▸ **TEXT SECTION**:
Low serum estradiol levels are related to Mycobacterium avium complex lung disease: a cross-sectional study
BMC Infectious Diseases volume 19, Article number: 1055 (2019)
The risk factors for Mycobacterium avium complex lung disease (MAC-LD) are not well known. We hypothesized that low serum estradiol (E2) levels are related to MAC-LD as most patients with MAC-LD are postmenopausal women.
This cross-sectional study compared patients with MAC-LD and healthy controls. Study subjects were postmenopausal women aged 65 years or younger. Serum testosterone, dehydroepiandrosterone sulfate (DHEA-S), and E2 levels were measured and categorized as high or low based on median levels. We performed multivariate analysis, receiver operating characteristic (ROC) curve analysis, and age- and body mass index (BMI)-matched subgroup analysis to evaluate the association between low serum E2 levels and MAC-LD.
Additionally, using blood samples obtained for other clinical studies, the levels of sex steroid hormones were compared between age- and BMI-matched MAC-LD and bronchiectasis female patients without non-tuberculosis mycobacterial infections (non-NTM BE).
Forty-two patients with MAC-LD and 91 healthy controls were included. The median E2 (2.20 pg/mL vs. 15.0 pg/mL, p < 0.001), testosterone (0.230 ng/L vs. 0.250 ng/L, p = 0.005), and DHEA-S (82.5 μg/dL vs. 114.0 μg/dL, p < 0.001) levels were lower in the MAC-LD group than in the control group. Multivariate analysis revealed that low serum E2 (adjusted odds ratio = 34.62, 95% confidence interval = 6.02–199.14) was independently related to MAC-LD, whereas low DHEA-S and testosterone were not. ROC analysis illustrated a strong relationship between low serum E2 levels and MAC-LD (area under the curve = 0.947, 95% confidence interval = 0.899–0.995). Even the age- and BMI-matched subgroup analysis of 17 MAC-LD patients and 17 healthy controls showed lower serum E2 in MAC-LD patients than in healthy controls. Additionally, serum E2 levels of 20 MAC-LD patients were lower than plasma E2 levels of 11 matched non-NTM BE patients (1.79 pg/mL vs. 11.0 pg/mL, p < 0.001).
Low serum E2 levels were strongly related to MAC-LD in postmenopausal women.

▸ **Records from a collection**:
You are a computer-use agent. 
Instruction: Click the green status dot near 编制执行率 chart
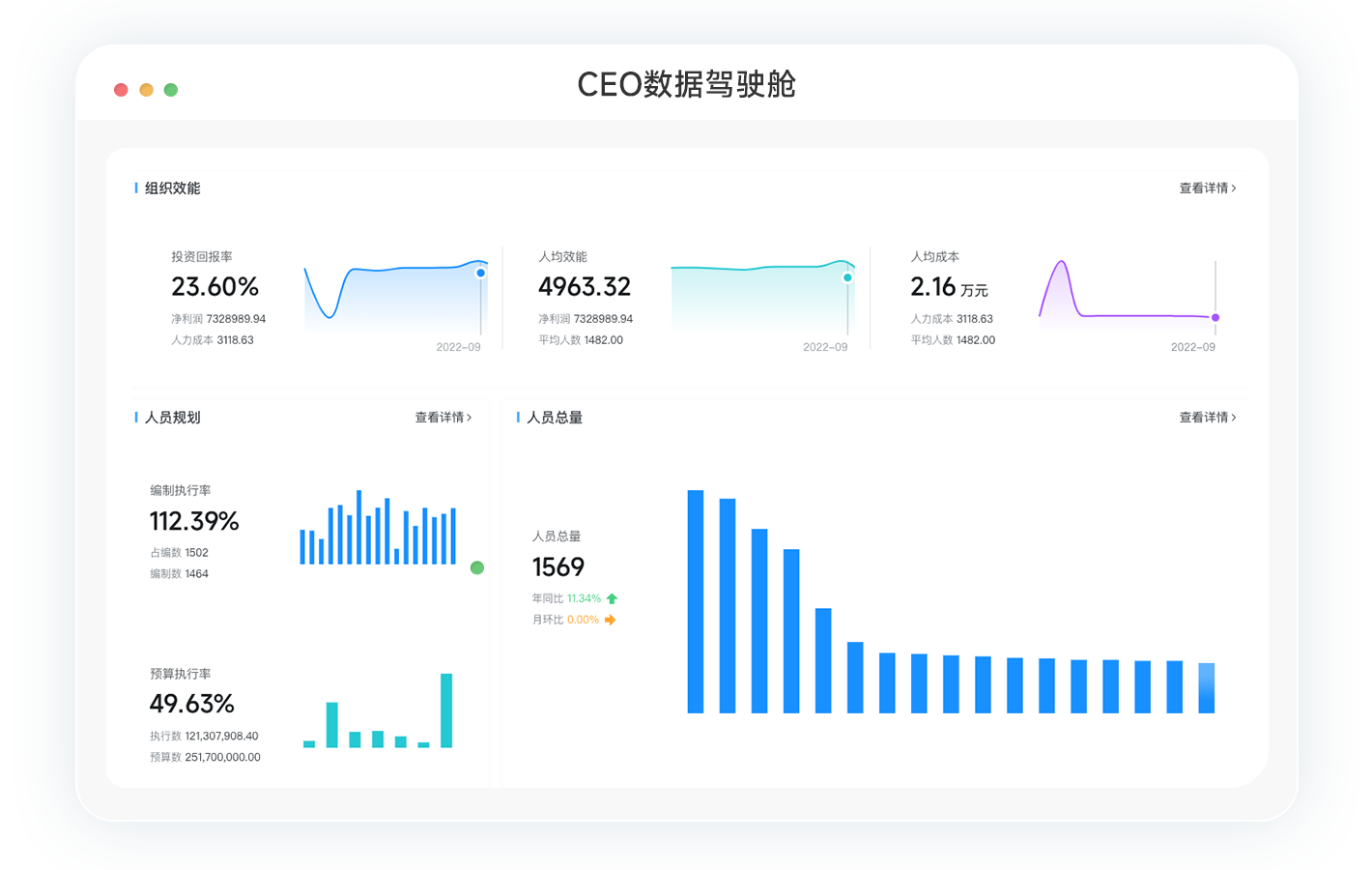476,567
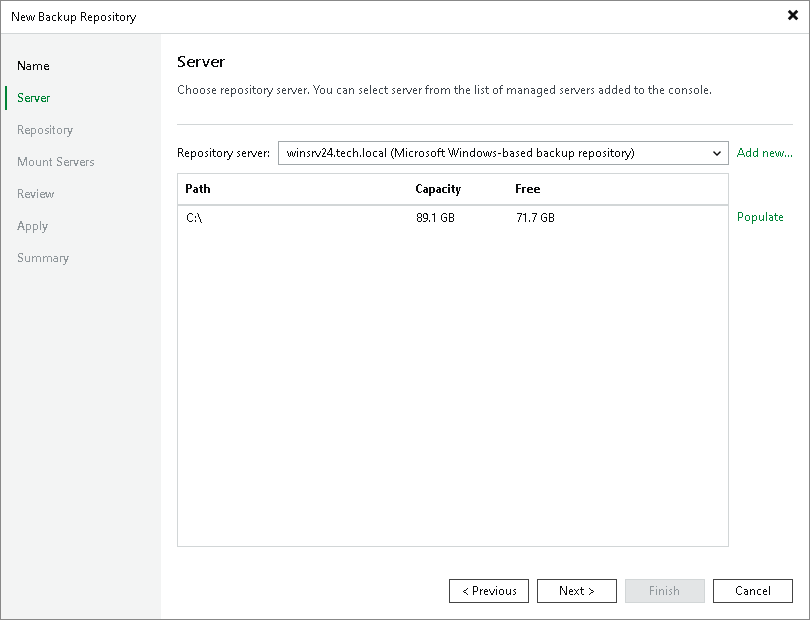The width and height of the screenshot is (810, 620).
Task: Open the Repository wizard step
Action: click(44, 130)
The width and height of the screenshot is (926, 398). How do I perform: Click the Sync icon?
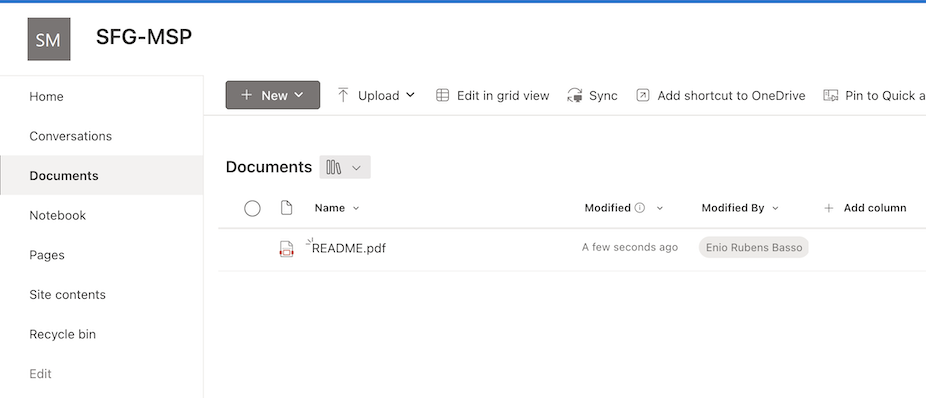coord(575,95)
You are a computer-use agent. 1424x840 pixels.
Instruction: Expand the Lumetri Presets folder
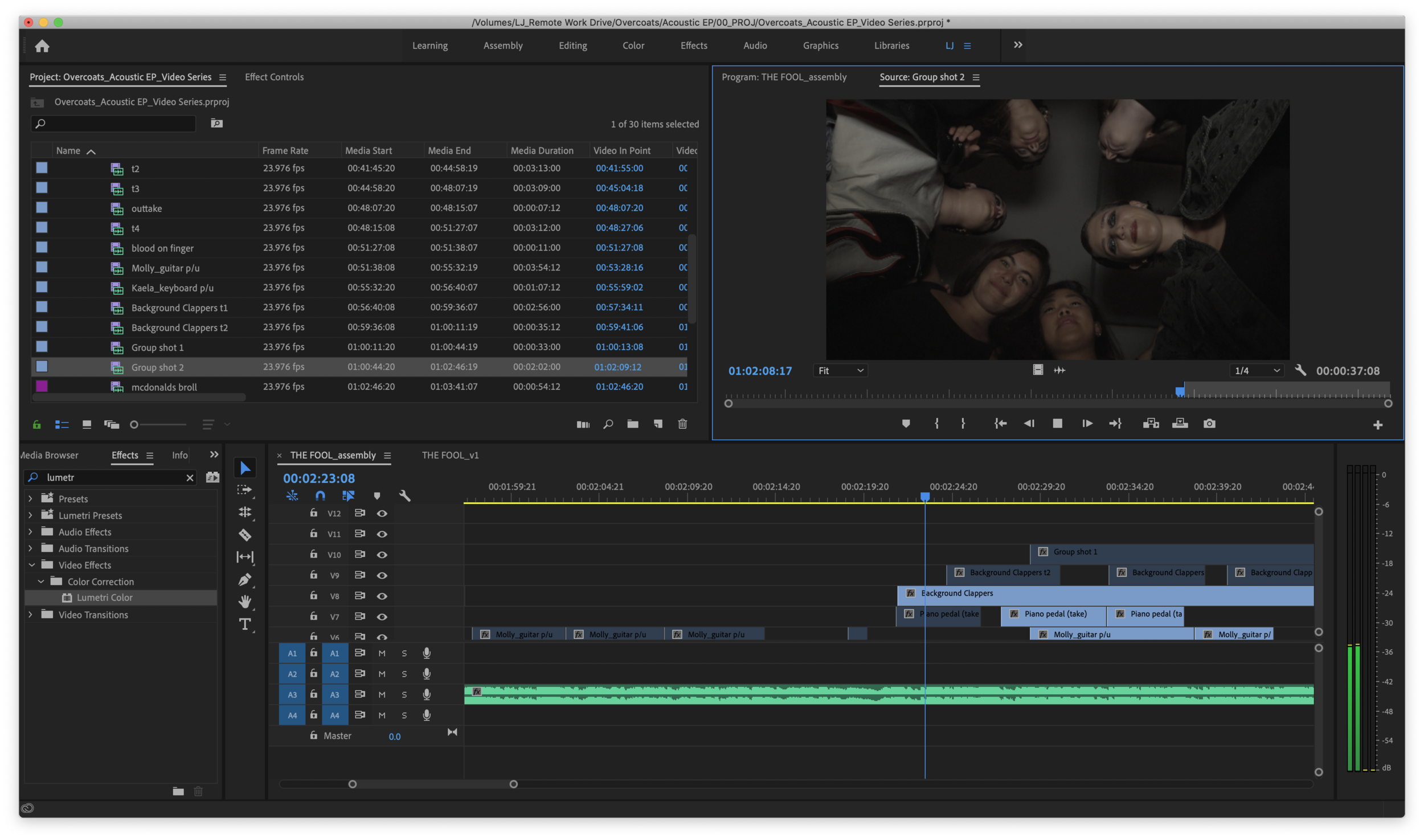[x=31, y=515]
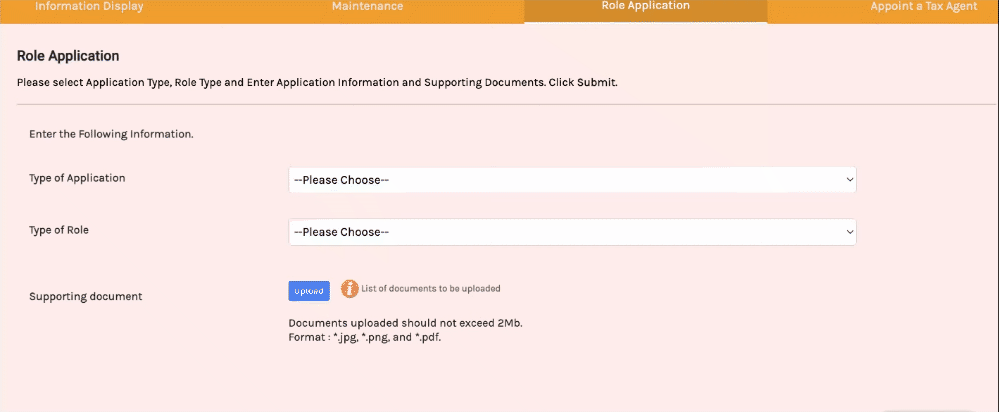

▸ **WHAT YOU ARE ASKED TO DO**:
In the study on serum estradiol and Mycobacterium avium complex lung disease, how many patients with MAC-LD and how many healthy controls were included?

▸ **EXERCISE RESPONSE**:
Forty-two patients with MAC-LD and 91 healthy controls were included.